Sinirim Dağ Gibi Büyüyor


Benimki bir garip ama.
Bir ara tuttturdu perdelerimiz rusttik olsun ben öyle seviyorum diye. Ben daha rustiğin anlamını bilen erkek görmedim. Daha ben karışmadan zaten kayınvalidemler rustik eski gösterir olmaz bilmem ne. Size mi sorduk? Gitmiş kayınpederim kendi kendine stor alıp takmış.
Eşim tutturdu köşeli koltuk takımı istiyorum diye, rengi de beğenmiş grimsi bir şey. Ben de köşeli istiyorum daha ben bir şey söylemeden buraya köşeli olmaz dedi kayınvalidem. Açık renk alın, şunu alın bunu alın. Benim bir değil iki kaynanam var biri de kocam. Aman çamaşır öyle asılmaz, aman tavaya böyle yağ konmaz, çöpe şunlar atılmaz, bu kekin içine vişne şurubu sıksan üzerine de çikolata sosu döksen süper olur vs.
Ruhum daraldı artık gerçekten...
 
Yorumum tamamen bu konuşmanı üzerine olacak, baştan söylemek istiyorum.

Ben de eşime onu yapma böyle yap şöyle yap diyorum sık sık ama demek zorunda kalıyorum çünkü bana göre doğrusu o oluyor. Söylerken çok çekiniyorum çünkü insanlar böyle şeyler duymaktan hoşlanmıyorlar, biliyorum. Art niyetim yok vallahi ama kaç kere demem gerekiyor aynı şeyleri? Ben de sıkılıyorum bazı şeyleri söylerken ama yanlış gördüğüm bir şeyi de söylemeyeyim mi? Eşinizin söylediklerini üstünlük mücadelesi olarak değil de gelişim için öneriler olarak görmeyi deneseniz?
 
Öyle o. En ufak sorunda tek dediği "keşke ölsem, sabahaa çıkamasam" vs. Bir ben malım şu hayatta kendimi dış kapının mandalı yerine koydurup canımın sıkılmasına dahi hakkım yok.
Çok tanıdık geldi bu laf.
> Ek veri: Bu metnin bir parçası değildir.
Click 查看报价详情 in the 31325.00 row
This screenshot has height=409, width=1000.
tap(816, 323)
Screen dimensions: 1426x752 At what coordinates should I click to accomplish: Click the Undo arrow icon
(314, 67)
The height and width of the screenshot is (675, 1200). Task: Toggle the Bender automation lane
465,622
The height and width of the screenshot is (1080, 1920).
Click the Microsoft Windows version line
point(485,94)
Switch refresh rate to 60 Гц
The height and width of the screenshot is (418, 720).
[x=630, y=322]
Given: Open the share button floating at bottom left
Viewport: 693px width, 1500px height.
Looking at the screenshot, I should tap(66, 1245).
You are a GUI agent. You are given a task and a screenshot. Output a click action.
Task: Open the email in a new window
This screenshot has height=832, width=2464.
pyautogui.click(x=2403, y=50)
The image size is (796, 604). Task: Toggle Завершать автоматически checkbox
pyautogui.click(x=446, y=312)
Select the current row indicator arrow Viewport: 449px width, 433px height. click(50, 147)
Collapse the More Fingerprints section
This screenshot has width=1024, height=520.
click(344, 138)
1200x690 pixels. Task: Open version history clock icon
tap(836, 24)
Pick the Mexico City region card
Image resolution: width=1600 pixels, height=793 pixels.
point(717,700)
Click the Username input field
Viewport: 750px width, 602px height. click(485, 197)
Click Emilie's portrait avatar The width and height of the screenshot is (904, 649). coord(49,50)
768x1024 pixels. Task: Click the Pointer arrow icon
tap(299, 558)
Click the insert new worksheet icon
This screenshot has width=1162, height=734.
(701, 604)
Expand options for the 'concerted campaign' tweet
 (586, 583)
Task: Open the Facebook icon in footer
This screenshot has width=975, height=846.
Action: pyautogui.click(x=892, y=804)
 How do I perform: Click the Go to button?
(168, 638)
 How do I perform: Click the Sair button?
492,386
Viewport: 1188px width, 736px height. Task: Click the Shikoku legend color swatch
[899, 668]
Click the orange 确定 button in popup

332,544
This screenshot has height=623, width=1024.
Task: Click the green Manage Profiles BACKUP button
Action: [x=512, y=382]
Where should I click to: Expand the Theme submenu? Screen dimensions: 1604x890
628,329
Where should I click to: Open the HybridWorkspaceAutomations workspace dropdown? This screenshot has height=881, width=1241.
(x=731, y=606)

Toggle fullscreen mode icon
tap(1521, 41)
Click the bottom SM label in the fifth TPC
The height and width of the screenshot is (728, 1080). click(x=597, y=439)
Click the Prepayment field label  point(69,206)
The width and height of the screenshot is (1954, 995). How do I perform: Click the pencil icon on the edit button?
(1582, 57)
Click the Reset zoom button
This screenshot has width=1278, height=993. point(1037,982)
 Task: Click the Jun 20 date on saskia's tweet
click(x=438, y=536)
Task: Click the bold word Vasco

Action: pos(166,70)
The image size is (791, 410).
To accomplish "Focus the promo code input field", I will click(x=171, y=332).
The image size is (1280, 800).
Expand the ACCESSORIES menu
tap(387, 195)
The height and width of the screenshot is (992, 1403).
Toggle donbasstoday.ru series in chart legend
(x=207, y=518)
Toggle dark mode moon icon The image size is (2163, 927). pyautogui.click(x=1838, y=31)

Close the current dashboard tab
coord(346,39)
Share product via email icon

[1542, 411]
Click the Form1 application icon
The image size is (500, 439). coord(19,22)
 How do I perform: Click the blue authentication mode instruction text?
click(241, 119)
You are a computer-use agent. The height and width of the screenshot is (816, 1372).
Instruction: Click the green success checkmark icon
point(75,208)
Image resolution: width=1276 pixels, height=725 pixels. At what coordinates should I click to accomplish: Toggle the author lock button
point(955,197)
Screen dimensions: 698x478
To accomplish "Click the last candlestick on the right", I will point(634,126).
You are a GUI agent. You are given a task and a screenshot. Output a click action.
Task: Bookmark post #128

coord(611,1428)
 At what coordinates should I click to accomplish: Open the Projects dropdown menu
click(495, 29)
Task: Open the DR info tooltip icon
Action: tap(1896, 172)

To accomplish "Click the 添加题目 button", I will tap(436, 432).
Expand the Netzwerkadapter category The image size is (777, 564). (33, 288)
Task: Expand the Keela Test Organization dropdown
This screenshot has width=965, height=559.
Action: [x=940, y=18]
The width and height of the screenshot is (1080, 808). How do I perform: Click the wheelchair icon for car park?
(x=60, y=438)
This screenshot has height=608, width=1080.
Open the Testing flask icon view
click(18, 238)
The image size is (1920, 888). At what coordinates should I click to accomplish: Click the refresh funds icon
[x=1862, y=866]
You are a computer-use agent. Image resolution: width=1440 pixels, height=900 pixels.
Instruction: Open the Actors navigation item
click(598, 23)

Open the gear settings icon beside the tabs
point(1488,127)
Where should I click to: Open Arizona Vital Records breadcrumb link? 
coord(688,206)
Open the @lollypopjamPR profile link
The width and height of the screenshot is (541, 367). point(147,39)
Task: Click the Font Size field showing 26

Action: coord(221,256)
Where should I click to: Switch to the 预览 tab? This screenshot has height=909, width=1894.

Artık cevabım ben uğraşmam Belediye kaldırır diyorum. Çocukça işler iyice sinir bozuyor.
 

Ayyyhhhh valla bana da daral geldi. Sakın tekim zannetme. Senin tek dezavantajın kv ile aynı evdesin. Emin ol evin herşeyine karışan kocalar var. Benimki de benden çok bilmiş. Onu niye oraya koydun, o yağı değil bunu kullansak daha iyi olur. Annesi tüm meyveleri aldıktan sonra yıkarmış, havluyle tek tek kuruturmuş sonra sarıp sarmalayıp buzdolabına koyarmış. Bak dedim, senin annen ev hanımıymış yapacak işi yokmuş, ben hayatta böyle saçma işlerle uğraşamam, yıkarım kaseye doldururum canın isterse yersin, sakın benim yıkadığım meyveleri kurulamaya kalkma dedim. Bazen kırıcı da olsam ağır cevaplar vermek zorunda kalıyorum. Bir erkek ev işine bu kadar karışmaz, bu mutfağın hanımı sen misin ben miyim? Sen iki dakkika git içeri mutfakta işime karışma. Geçen diyor ki, birinden duydum da (o birisi annesi) salçanın üzerine zeytinyağı koyunca bozulmazmış (tabi bana bunu 3. söyleyişi falan). Önce içimden bir ya sabır çektim ve koca karı bahaneleriyle gelme bana ne zaman bu evde salça bozuldu, bekarken doğru düzgün yemek yediğin yemek yaptığın mı vardı bu evde salça hergün kullanılıyor ve çeşit çeşit yemek yapılıyor o dediğin arada sırada yemek yapanlar için geçerli diye açtım ağzımı susturdum. Bazende yalan yanlış bildiği bir şeye öyle bir şaşkınlıkla tepki veriyorumki.. Aman hayatım şaka yaptığını söyle lütfen, bunu başkalarının yanında sakın söyleme millete kendini güldürtecekmisin, erkeksin işte çok karışma ve sus diyorum, ımm şey hadi ya öylemi kem küm... epey bir gidiyor Valla o inatsa ben daha da inadım annesinin alışkanlıklarını bırakıp kendi evinin kurallarını kabul edecek.
 
Koalina esinin yerinde olsam ve bazi seyleri duzeltmek istesem ilk olarak annemlere kucuk odaya gecmelerini rica edip elinden tuttugum gibi mobilyaciya gotururdum. Esinin bazi seyleri duzeltesi yok ki hala ustunu kapatma derdinde. Bir insan hic mi somut adim atmaz hic mi bak bunu yaptim daha da yapacagim sen iyi ol demez. Hem senin icin hersey yaparim diyor hem de dolaba gore ev aliyor. Valla ciddi ciddi merak ettim su onemli dolabi utanmasam fotograf isteyecegim
 
Koalina bütün konularını okuyacağım. buna şöyle bi göz attım, o yüzden yorumum yanlış da olabilir, bilgim tam değil zira.
gider bi ev tutarım, kaynanaya da derim ki kiranın yarısını ödüyorum, hadi şimdi naş. alsın eşyasını gitsin.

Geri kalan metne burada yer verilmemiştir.